16. It seems to us that the language of Section 12 of the Act is such that there is hardly any scope for invoking the principle of merger of the order of the assessing authority in the order of the revising authority. . Let us take a hypothetical case as a touchstone to test the soundness of the theory of merger resulting from an order in revision. The revising authority may act suo motu and after due notice to the assessee render a decision against the assessee by enhancing the assessment. If after such an order is passed, the assessee discovers that the subordinate assessing authority had wrongly and illegally included items of turnover in the total turnover assessed, and if he is within time to invoke the revisional powers of the authority, can he invoke the jurisdiction of the authority and seek relief to have the wrongly included items excluded In the revisional proceeding dealt with suo motu by the authority this question could not have been dealt with at all for the simple reason that it was not in the interest of revenue to do so and the assessee was incompetent to claim such relief in that proceeding.
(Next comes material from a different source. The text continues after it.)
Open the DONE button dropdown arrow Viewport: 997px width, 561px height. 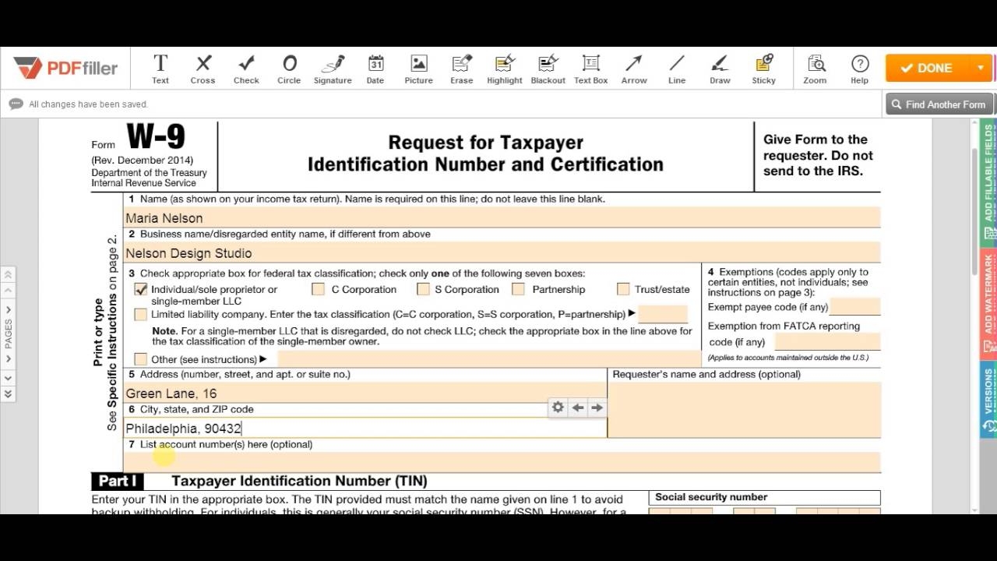pyautogui.click(x=981, y=69)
The answer to this question must obviously be in favour of the assessee. But if the theory of merger comes into play the assessee's right of revision can well be defeated by his being told that the order in revision passed by the authority in the exercise of its suo motu powers merged the order of the assessing authority and that there was no longer any order of the assessing authority subsisting and that the authority cannot revise its own order. Any such conclusion against the assessee's right of revision will be startling and be manifestly against the plain terms of the section.
17. The scope of the revisional power is only to correct illegality or impropriety of the order of the subordinate officer and to correct the irregularity of the proceedings of such officer and that implies that portions of orders of the assessment can be modified or cancelled. Such modification or cancellation may lead to consequential orders of assessment being passed. Assessments vitiated by some error of law or impropriety do not become altogether bad or void. The exercise of a revisional power can be with reference to portions of orders of assessment and where portions of the order alone are before the revising authority, the dismissal of the revision petition does not tantamount to a confirmation by the revising authority of other portions of the orders of assessment which were not before that authority. The calling for the entire records of assessment by the revising authority is only for the purpose of satisfying itself as to the legality, propriety of the order or regularity of the proceeding and that cannot indicate that the whole assessment proceeding is the subject-matter of the revision. To take such a view would be to misapprehend the scope of the revisional power granted to the authority which falls into two categories, the one to be exercised suo motu and the other to be exercised on application by the assessee. The subject-matter of the decision of the revising authority moved by an assessee is in no way affected by the potential power of that authority to take action suo motu if it thought fit. The existence of such a dormant power cannot operate to bring about an enlargement of the scope of the actual decision in the matter. This is very clear because when the power is exercised suo motu, and the scope of the exercise of that power is only to find out whether there should be an enhanced assessment or not, there cannot be a potential power in that authority to give relief to the assessee by way of a reduction or enhancement unless and until the assessee has moved in the matter.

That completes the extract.